Ulrich redet sich in Fahrt: „Der Turm über dem Eingang soll höher sein als alle Türme, die bisher ge-baut wurden, vielleicht sogar viermal so hoch wie das Mittelschiff. Schon von außen soll viel vom Himmel in diesem Gotteshaus zu ahnen sein, mit solch einem Turm, der in den Himmel weist. Er soll nicht mit Backsteinen gebaut werden, sondern ein luftiges Netz von Säulchen zeigen, das sich nach oben hin immer mehr verengt und in einem spitzen Helm endet. Außerdem sollen außen am Dach der Kirche viele kleine Türmchen sein, die die Kirche zieren“.

Am nächsten Tag steht Ulrich wieder an seinem Arbeitstisch und zeichnet das, was er gestern seiner Frau berichtet hat. Zu den bisherigen Zeichnungen kommen nun solche zu den aus Stein zu hauenden Verzierungen dazu: die wie mit Blütenknospen verzierten Türmchen, die ‚Fialen‘, auch die ebenso geschmückten Dreieckspitzen über den Spitzbögen, die ‚Wimpergen‘, und natürlich eine Skizze zu dem großen Turm.
Wenige Tage später legt er der Ratsversammlung seine neuesten Ideen und Pläne vor und sagt: „So lässt sich mein Auftrag noch besser verwirklichen, den Ulmer Bürgern und allen Gästen mit dem Münster ein Stück Himmel mitten in unserer Stadt zu schenken.“ Beeindruckt schweigen die Ratsmitglieder eine Weile, dann folgen Fragen: „Mit diesen Plänen haben die Steinmetze ja unglaublich viel zu tun.

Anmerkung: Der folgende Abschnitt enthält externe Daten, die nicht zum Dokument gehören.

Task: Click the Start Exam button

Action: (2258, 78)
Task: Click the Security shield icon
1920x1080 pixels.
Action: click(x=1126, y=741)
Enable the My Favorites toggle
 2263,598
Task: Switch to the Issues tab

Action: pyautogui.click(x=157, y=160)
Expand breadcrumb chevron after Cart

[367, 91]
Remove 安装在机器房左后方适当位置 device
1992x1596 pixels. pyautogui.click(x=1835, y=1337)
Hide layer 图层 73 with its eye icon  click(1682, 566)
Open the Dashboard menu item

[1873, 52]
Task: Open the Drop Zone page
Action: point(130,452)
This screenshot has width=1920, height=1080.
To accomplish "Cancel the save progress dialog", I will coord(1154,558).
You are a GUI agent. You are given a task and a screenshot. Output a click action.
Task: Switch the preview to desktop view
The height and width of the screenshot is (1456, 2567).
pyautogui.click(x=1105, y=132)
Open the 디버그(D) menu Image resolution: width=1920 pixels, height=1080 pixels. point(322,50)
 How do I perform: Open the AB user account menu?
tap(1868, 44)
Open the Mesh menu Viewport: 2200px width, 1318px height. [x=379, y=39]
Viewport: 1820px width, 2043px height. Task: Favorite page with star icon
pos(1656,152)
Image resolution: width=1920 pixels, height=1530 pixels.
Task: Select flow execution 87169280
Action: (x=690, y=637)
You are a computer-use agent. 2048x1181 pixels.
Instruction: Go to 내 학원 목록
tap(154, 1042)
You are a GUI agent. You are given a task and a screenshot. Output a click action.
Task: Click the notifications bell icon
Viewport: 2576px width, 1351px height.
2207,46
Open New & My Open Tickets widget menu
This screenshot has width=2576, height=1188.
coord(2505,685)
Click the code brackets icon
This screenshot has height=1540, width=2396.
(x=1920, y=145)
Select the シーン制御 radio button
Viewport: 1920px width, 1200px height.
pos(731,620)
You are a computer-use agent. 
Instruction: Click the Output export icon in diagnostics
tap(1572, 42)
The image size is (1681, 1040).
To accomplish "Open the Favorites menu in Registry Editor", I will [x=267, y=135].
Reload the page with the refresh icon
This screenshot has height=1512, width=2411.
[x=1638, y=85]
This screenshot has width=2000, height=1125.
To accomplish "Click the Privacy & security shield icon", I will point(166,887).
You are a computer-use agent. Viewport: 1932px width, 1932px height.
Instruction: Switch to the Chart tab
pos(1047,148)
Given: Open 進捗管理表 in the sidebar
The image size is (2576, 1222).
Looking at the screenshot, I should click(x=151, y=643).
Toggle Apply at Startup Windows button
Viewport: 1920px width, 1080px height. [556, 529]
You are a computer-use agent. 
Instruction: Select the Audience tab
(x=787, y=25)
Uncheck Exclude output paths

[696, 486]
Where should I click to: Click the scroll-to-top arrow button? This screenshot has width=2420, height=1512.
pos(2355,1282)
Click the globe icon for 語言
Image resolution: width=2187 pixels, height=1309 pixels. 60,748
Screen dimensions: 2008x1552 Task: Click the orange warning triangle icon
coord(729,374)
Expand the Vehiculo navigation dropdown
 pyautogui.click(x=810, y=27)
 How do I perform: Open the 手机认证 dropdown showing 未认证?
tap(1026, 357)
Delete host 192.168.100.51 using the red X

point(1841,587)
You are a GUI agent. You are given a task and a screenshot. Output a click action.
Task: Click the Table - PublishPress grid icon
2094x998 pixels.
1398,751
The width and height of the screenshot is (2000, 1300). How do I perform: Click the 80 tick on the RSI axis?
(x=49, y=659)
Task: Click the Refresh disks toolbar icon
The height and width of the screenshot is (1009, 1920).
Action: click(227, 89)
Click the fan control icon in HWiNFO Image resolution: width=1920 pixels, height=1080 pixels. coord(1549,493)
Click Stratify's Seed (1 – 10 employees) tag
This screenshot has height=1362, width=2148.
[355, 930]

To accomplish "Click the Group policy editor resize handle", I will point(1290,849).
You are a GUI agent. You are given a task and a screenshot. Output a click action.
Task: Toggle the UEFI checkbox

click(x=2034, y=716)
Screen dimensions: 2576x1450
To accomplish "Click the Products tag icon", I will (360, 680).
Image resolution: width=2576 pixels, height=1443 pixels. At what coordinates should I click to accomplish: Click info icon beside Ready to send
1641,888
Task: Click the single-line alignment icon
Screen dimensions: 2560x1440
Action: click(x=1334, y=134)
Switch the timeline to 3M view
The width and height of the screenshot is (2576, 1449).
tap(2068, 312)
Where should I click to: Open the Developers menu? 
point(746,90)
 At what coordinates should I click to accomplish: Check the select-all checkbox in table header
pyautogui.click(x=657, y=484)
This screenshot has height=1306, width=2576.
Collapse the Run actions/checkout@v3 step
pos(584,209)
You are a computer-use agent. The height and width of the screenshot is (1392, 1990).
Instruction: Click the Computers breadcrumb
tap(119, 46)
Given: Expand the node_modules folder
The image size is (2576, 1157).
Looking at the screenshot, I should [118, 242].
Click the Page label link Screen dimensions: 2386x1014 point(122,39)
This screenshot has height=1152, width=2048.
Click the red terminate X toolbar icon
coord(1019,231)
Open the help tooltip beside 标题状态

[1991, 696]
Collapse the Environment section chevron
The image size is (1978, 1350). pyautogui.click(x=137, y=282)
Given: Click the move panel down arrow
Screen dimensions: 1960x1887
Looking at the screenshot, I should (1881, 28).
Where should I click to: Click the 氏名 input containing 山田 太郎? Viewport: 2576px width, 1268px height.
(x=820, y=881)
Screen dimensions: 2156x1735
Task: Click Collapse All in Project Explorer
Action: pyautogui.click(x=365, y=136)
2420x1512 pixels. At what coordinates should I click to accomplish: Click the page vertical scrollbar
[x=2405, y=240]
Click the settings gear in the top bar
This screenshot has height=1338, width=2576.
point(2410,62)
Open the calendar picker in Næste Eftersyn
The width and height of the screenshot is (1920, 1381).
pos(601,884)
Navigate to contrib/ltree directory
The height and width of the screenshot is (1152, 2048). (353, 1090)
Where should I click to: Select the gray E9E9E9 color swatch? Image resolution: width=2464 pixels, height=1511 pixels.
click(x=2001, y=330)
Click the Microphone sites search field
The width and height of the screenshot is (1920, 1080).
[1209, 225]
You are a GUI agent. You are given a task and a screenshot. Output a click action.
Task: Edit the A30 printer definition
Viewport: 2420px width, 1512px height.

Ist das überhaupt zu leisten?“

Ulrich erklärt: „Da wir neuerdings die Bau-hütte beheizen können, werden die Steinmetze auch im Winter arbeiten und dabei gleichsam auf Vorrat nach genauen Plänen die erforderlichen Steine herstellen können, bis dann im Frühjahr wieder der gesamte Baubetrieb beginnt“. Ein anderer wirft die Frage auf: „Mit welchem Zeitraum bis zur endgültigen Fertigstellung des ganzen Münsters ist wohl zu rechnen?“ Da ergreift der Bürgermeister selbst das Wort und erklärt: „Es muss uns allen klar sein, dass wir nicht für uns, sondern für unsere Nachkommen bauen. Wahrscheinlich müssen wir mit hundert Jahren und für den großen Turm sogar noch länger rechnen. Mit diesem Kirchenbau zeigen wir unsere Verantwortung für die Generationen, die nach uns kommen“. Stumm nicken die meisten Ratsmitglieder zustimmend. „Ach, ich würde so gerne in die Zukunft schauen“, sagt Ulrichs Frau am Abend, nachdem der Baumeister ihr von den Gesprächen im Rat der Stadt berichtet hat.

 

Wir im 21. Jahrhundert können zurückschauen auf die Entstehungsgeschichte des Ulmer Münsters. 1471, nach fast achtzig Jahren Bauzeit, war die Wölbung des Mittelschiffs vollendet. Um 1529 wurden die Bauarbeiten am Turm im Zuge der Veränderungen durch die Reformation eingestellt.
Erst Ende des 19. Jahrhunderts, also etwa 500 Jahre später, wurde der Turm vollendet. Mit seinen 161 Metern ist er auch heute noch der höchste Kirchturm der Welt.